In oil and gas, it can be easy to feel removed from the real-time and daily impact our product has on our customers’ lives, but a disruption in our work directly impacts people’s wallets, so it behooves us to keep things moving smoothly.
A growing threat: Increasingly, the energy sector has been getting hit with ransomware attacks.
Breaking it down: Ransomware attacks remove the victim’s access to their data, then demand a ransom in return for giving that access back.
Urgent, urgent, urgent, urgent, emergency: Yes, you were supposed to be singing Foreigner there (or remembering that Verizon commercial from way back when).
Unfortunately, though, recovery times for ransom attacks are improving in other sectors but slowing in oil and gas. More than half of victims took more than a month to recover, up from 19 percent in 2022.
Why? That statistic likely reflects the increased complexity of the attacks, but prevention is still relatively simple.
Preventative measures:
Updating your software and keeping your credentials secure covers nearly 75 percent of ransomware attacks.
Switching up passwords on the regular is key. It’s hard to prevent data leaks, and if changing your password gives you headaches because you can’t easily access your data, imagine how much harder it makes access for others!
Not updating your passwords regularly is like not locking your door because it’s annoying to get your keys out. Suck it up and do it! Maybe you can calculate the money you’re saving your company in ransomware as part of your next raise 😜
The bottom line: As geoscientists, we can be trepidatious about updating our computers and software, often for valid reasons. But updates include more than just annoying re-vamps (or elimination) of our favorite features: they have key security elements that can protect us and our companies.
A message from Thru Tubing Solutions
It’s not every day you get to interview the inventor of a brand new tool that is revolutionizing the industry! AAPG’s Dr. Susan Nash chats with Thru Tubing’s Senior Engineering Advisor, Justin Allison, who created a new frac plug design that is many more times survivable in real-world downhole conditions than others, as well as making it possible to have much safer drillouts.
Direct air capture (DAC) is a promising way to clean up excess carbon emissions. It’s a refreshingly straightforward name for the tech: it pulls CO2 directly out of the air.
There are several methods of conducting DAC. Which one you choose and its specific costs and aftereffects determine whether or not it’s economic. One company is exploring a new, limestone-centered method of DAC.
DAC, starring limestone: This method utilizes something us geoscientists generally enjoy: limestone! If you don’t love limestone already, here’s why you should:
You can drop acid on it, and it fizzes.
You might find oil or a cool fossil or two.
The fact that it forms in warm waters also usually takes me, mentally, to a beach for half a second.
One word: ooids. Fun to see and say.
It’s just a great rock all around, and now it offers even more: a sustainable method for DAC.

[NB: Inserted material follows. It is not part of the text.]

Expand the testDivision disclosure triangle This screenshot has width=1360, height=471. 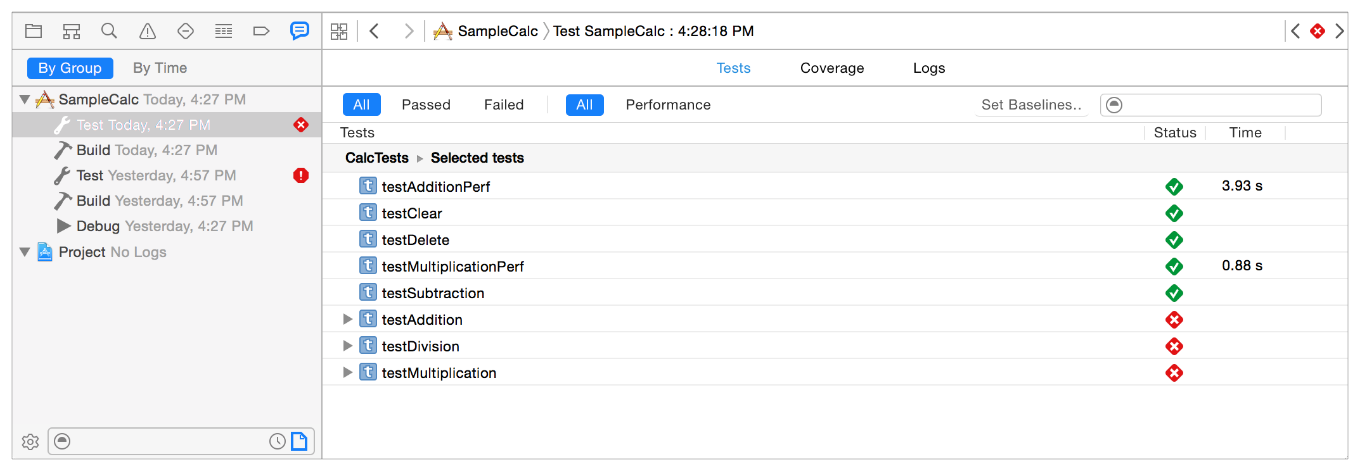click(x=348, y=346)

Formation station: As geoscientists, we already know limestone needs CO2 to form. Just toss a little water and calcium oxide in there, give it several millennia or so, and boom! That “ls” (usually colored light blue on many geologic maps) is formed.
Speeding up the process: Silicon Valley-based company Heirloom Carbon has sped up the process of forming limestone and is utilizing it to pull CO2 from the air. Here’s how their tech works:
A calcium oxide seed is used to pull CO2 out of the air and form limestone on a timescale of days rather than millennia.
The limestone is powdered and heated, off-gassing CO2 that can then be stored underground or in concrete.
The remaining material can be re-used to suck more CO2 out again, which greatly increases the efficiency of the process. The calcium oxide starter that initiates the process can be recycled to start a second cycle (and third, fourth, etc).
Where does it start? While the process sounds very cool, I wasn’t able to find info on the original source(s) of calcium oxide, but since it’s recycled in the process, sourcing is somewhat mitigated.
Still, I bet geoscience expertise is needed to find this source, as well as to find good reservoirs to put the captured CO2.
Current projects: Heirloom will debut a new facility near Shreveport, LA in 2026 that could remove up to 17,000 tons of CO2 during its first year. A second, larger facility will be built in the same spot in 2027, backed by the DOE, and could remove up to 300,000 additional tons in years to follow.